Infine, questa « emigrazione da terzo millennio » non rappresenta solamente un modo per seguire le mie « aspirazioni professionali ». E’ stata ed é tuttora l’espressione del bisogno di un cambiamento di Stato mentale (!) e di prospettiva diventato a un certo punto indispensabile per la mia « sopravvivenza », almeno in quanto essere vivente dotato di raziocinio. L’istinto di sopravvivenza ci porta a crearci un’oasi di parenti o amici che sono il riflesso di cio’ che amiamo di più, un riparo costruito per difenderci da cio’ che di pericoloso o disonesto o semplicemente spiacevole possa esserci « fuori ». Quando la spaccatura tra il « Truman show » che ci siamo costruiti e la realtà che apprendiamo dalle informazioni che, a malincuore, lasciamo filtrare all’interno diventa troppo profonda, ci sentiamo talmente disorientati che l’unico rimedio sembra quello di partire, per vedere le cose da lontano. Per capire se siamo davvero noi i mentecatti. E il distacco é tutt’altro che facile. Perché l’essere umano, anche il più dinamico, fondamentalmente é pigro e abitudinario e tende a minimizzare le scelte, siano queste facili o difficili. Che fatica ci costa cambiare posto macchina quando arriviamo al lavoro, se qualcuno si azzarda a « rubarci il nostro »? Quello che alla base é un atto di vigliaccheria pura (in pratica, una fuga dalle difficoltà) nei confronti di un sistema davanti al quale ci sentiamo impotenti e soli, rassegnati a non poter cambiare, é anche una scelta che richiede paradossalmente molto coraggio e molta fatica. E’ per questo che tornare indietro ci sembra cosi’ difficile.

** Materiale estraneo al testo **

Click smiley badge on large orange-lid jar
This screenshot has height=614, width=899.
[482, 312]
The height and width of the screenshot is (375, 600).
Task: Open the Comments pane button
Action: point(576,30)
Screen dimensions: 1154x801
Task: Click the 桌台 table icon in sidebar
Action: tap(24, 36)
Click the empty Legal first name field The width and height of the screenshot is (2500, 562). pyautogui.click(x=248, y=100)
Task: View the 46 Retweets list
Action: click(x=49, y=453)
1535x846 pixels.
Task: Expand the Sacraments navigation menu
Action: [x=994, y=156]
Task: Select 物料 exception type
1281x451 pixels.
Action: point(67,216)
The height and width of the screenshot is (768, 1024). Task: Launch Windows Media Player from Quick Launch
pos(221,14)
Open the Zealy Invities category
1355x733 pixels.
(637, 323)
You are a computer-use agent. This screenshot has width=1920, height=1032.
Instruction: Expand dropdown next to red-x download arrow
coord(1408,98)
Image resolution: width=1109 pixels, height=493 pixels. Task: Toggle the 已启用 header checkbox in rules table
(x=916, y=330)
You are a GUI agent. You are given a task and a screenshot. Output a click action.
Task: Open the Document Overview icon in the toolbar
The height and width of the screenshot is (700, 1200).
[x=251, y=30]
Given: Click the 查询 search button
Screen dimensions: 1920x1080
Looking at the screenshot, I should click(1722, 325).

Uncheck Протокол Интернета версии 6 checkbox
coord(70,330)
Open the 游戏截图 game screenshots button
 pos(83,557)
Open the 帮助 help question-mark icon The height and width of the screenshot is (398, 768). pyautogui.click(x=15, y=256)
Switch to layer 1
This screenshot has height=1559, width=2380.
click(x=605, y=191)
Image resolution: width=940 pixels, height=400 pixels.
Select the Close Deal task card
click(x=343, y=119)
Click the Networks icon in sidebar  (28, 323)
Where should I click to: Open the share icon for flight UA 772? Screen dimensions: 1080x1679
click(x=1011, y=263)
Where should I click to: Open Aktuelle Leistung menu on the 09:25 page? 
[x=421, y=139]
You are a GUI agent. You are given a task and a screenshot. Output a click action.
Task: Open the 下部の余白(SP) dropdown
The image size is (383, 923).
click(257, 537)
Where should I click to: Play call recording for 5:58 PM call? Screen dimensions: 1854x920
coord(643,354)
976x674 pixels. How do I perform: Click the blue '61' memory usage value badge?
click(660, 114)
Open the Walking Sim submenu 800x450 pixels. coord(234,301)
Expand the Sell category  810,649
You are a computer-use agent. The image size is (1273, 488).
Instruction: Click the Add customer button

Di questo paese cosi’ simile al nostro, e che é lungi dall’ essere scevro di « vizi », rispetto e invidio la sana abitudine di rivendicare i propri diritti di lavoratore o semplicemente di cittadino, la capacità di alzare i toni nel diverbio continuando a darsi immancabilmente del « vous », che sia nel bus, nel traffico o in un ufficio amministrativo. Quello che di sicuro non rimpiango del nostro paese é invece la sensazione diffusa, e purtroppo crescente, che tutto sia lecito, tutto sia giustificabile, tutto sia sacrificabile per il proprio tornaconto o quello dei propri cari, in barba alle istituzioni, ai concittadini, al vicino di casa o al cugino di secondo grado, quello che non vedo mai. L’incapacità « genetica » a fare fronte comune che ci rende così estremamente soli davanti all’ingiustizia.
Mi piace pensare che qua, a cavallo tra il sud e il nord Europa, nel paese che fa da ponte tra il Mediterraneo e il Mare del Nord, si arrivi al giusto compromesso tra la valorizzazione dell’ « io » e il rispetto del « noi ».